Mercedes beendet Abfindungsprogramm: rund 5500 Beschäftigte verlassen den Konzern
Ungefähr 5500 Beschäftigte haben Mercedes im Rahmen des Abfindungsprogramms verlassen
Stuttgart – Das groß angelegte Abfindungsangebot von Mercedes-Benz ist planmäßig ausgelaufen. Nach internen Angaben und Berichten aus Unternehmenskreisen haben sich etwa 5500 Mitarbeitende für eine einvernehmliche Trennung entschieden. Der Konzern selbst nennt keine detaillierten Zahlen.
Das Programm, das im April 2025 startete und sich an rund 40 000 Beschäftigte in Deutschland richtete, beruhte auf dem Prinzip doppelter Freiwilligkeit: Trennung war nur möglich, wenn sowohl der Mitarbeitende als auch das Unternehmen zustimmten. Arbeitgeberseitig wurde das Angebot als Teil des Spar- und Effizienzprogramms Next Level Performance angelegt, mit dem bis 2027 jährliche Einsparungen in Milliardenhöhe angestrebt werden.
Was bislang bekannt ist
- Zeitraum: Beginn April 2025, planmäßiges Ende Ende März 2026.
- Adressaten: Beschäftigte in indirekten Bereichen wie Personal, Vertrieb und Marketing, nicht die Produktion.
- Angebote: In Einzelfällen wurden Abfindungen bis zu 500 000 Euro genannt.
- Unternehmenssicht: Mercedes betont, kein übergeordnetes Stellenabbauziel zu verfolgen und die Maßnahmen sozialverträglich umzusetzen.
Medienberichten zufolge habe das Management mit mehr Weggängen gerechnet; andere Stimmen aus dem Unternehmen bewerten den Verlauf als innerhalb der Erwartungen. Der Gesamtbetriebsrat hatte bereits im Herbst 2025 von mehreren Tausend Zustimmungen gesprochen.
Ökonomischer Hintergrund
Mercedes steht unter erheblichem wirtschaftlichem Druck.

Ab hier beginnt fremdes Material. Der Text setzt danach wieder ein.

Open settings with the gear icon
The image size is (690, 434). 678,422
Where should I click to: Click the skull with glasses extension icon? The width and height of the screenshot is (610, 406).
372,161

Das Geschäftsjahr 2025 war von rückläufigen Ergebnissen geprägt, unter anderem wegen Belastungen durch US-Zölle und verschärften Wettbewerbsbedingungen in China. Der operative Gewinn schrumpfte im Vergleich zum Vorjahr deutlich. Gleichzeitig beliefen sich die Restrukturierungsaufwendungen 2025 auf rund 1,6 Milliarden Euro, wovon der Großteil auf die Pkw-Sparte entfiel.

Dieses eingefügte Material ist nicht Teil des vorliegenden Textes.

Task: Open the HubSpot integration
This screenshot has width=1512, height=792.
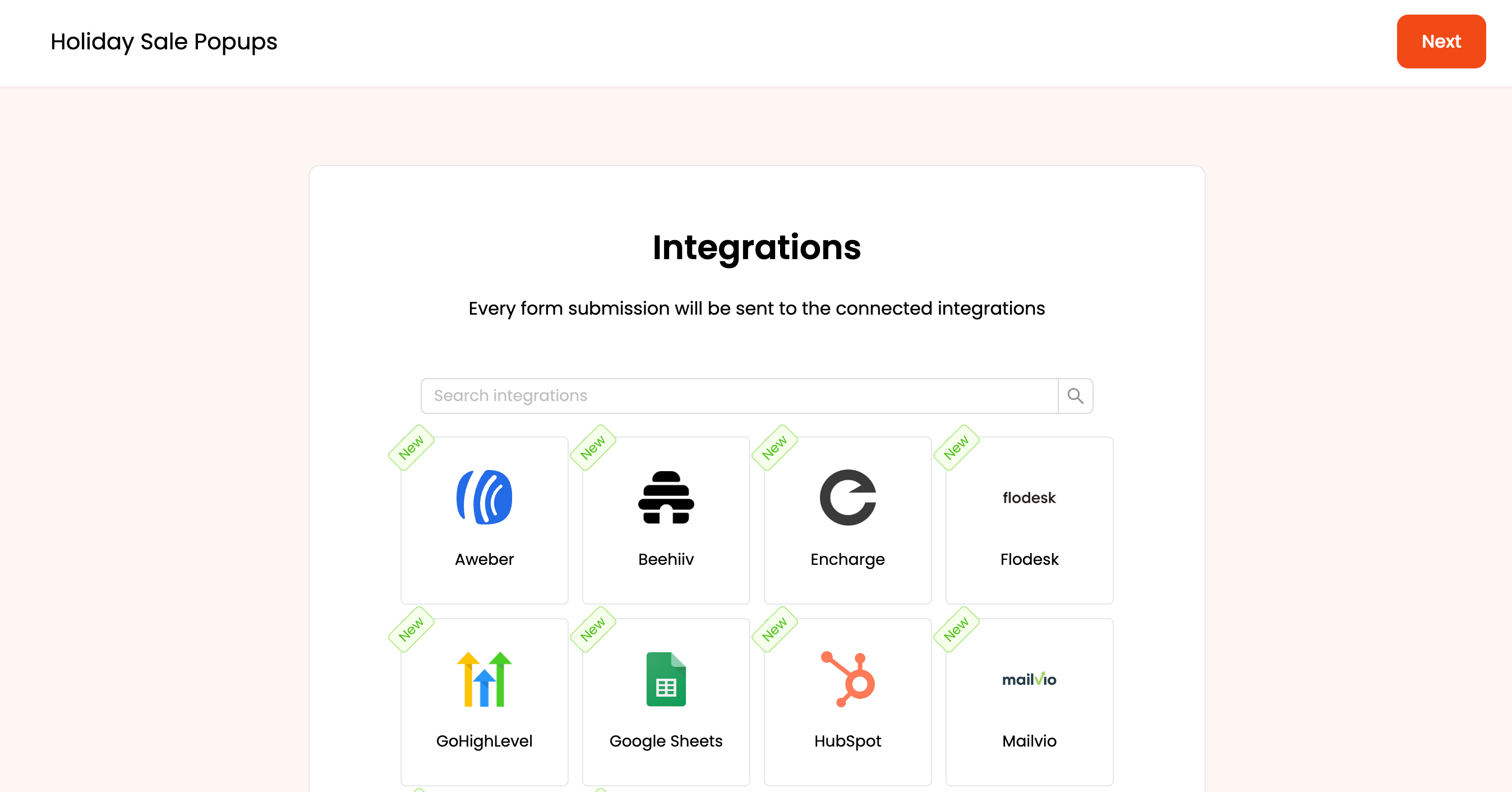Action: 847,701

Das Programm diente nicht allein dem kurzfristigen Kostensparen. Mercedes betont, mit Next Level Performance langfristig die Wettbewerbsfähigkeit zu sichern und die Produktionskosten spürbar zu senken. Über die nächsten Jahre sind zudem personelle Umschichtungen und Nicht-Nachbesetzungen vorgesehen; eine Beschäftigungssicherung gilt bis Ende 2034.
Blick nach vorn
Für viele Betroffene beginnt nun die Phase der Neuorientierung. Innerhalb des Konzerns laufen zugleich Qualifizierungsangebote und interne Weiterbildungen, die Beschäftigten alternative Perspektiven eröffnen sollen. Wie weit die Abfindungen die geplanten Einsparziele unterstützen und welche strukturellen Folgen sich mittelfristig für Standorte und Arbeitsorganisation ergeben, bleibt ein zentrales Thema für Unternehmen und Betriebsrat.